__Task to complete__. Below are entries; output exactly the lines from the one with "Task: Click the Import settings item" to the one with "You are a computer-use agent. 2576x1387", both included, and nothing else.

◇ ◇ ◇

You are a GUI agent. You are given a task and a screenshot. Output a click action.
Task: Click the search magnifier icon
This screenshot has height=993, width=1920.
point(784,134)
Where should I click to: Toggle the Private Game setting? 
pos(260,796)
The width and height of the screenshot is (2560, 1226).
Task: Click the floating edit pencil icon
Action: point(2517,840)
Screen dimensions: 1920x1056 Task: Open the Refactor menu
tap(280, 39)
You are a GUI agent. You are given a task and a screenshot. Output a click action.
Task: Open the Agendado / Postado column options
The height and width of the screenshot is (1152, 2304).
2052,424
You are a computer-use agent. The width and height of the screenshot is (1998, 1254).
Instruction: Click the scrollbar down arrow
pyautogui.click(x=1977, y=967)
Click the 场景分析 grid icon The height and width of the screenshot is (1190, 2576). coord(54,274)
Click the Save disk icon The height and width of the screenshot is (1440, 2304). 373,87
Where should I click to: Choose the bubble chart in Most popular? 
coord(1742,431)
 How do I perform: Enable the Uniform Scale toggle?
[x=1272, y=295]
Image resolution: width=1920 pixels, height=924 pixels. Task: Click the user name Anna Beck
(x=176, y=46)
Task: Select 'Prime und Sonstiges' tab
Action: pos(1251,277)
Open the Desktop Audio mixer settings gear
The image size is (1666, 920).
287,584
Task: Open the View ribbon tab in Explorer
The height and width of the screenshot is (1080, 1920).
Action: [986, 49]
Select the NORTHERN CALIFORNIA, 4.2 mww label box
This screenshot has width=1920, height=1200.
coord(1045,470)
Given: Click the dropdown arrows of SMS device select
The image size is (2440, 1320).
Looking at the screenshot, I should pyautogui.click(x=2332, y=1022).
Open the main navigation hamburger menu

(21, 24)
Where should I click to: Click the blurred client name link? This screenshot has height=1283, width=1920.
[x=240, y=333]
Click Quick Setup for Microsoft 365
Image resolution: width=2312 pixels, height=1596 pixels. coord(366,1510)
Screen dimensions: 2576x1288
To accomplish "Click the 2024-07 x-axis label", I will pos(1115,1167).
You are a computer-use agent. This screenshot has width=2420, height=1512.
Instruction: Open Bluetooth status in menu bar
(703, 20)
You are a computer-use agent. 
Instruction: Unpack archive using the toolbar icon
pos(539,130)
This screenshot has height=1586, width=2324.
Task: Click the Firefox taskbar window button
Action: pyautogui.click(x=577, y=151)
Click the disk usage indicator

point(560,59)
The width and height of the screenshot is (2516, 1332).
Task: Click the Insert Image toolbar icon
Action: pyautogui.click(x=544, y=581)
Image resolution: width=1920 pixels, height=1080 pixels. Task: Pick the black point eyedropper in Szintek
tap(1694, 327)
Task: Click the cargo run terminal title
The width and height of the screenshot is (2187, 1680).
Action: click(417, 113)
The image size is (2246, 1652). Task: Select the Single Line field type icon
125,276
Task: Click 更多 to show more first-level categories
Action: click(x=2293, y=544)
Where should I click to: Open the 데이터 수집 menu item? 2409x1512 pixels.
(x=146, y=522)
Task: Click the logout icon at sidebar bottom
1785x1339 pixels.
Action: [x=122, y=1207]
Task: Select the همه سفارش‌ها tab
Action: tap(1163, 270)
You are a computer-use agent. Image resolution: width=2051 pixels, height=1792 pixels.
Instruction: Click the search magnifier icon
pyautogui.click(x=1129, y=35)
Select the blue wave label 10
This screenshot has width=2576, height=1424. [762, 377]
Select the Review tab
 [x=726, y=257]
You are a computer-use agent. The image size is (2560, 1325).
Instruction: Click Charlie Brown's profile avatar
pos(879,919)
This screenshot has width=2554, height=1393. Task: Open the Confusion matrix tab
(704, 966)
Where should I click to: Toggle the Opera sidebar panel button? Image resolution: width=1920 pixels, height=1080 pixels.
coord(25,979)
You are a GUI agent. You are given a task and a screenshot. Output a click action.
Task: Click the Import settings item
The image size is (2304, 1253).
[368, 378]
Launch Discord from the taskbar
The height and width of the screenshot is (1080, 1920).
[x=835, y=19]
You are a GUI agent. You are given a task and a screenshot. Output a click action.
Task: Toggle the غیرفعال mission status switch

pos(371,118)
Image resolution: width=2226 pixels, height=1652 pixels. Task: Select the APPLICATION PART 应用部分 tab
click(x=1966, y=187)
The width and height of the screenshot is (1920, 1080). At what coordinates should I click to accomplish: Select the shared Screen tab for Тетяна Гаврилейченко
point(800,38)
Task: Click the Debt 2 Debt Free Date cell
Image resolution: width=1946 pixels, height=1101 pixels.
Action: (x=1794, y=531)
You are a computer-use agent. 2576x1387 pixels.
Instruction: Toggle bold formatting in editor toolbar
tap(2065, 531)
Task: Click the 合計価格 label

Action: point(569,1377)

◇ ◇ ◇

__Task output__.
Task: Click the Import settings item
The image size is (2304, 1253).
[368, 378]
Launch Discord from the taskbar
The height and width of the screenshot is (1080, 1920).
[x=835, y=19]
You are a GUI agent. You are given a task and a screenshot. Output a click action.
Task: Toggle the غیرفعال mission status switch

pos(371,118)
Image resolution: width=2226 pixels, height=1652 pixels. Task: Select the APPLICATION PART 应用部分 tab
click(x=1966, y=187)
The width and height of the screenshot is (1920, 1080). At what coordinates should I click to accomplish: Select the shared Screen tab for Тетяна Гаврилейченко
point(800,38)
Task: Click the Debt 2 Debt Free Date cell
Image resolution: width=1946 pixels, height=1101 pixels.
Action: (x=1794, y=531)
You are a computer-use agent. 2576x1387 pixels.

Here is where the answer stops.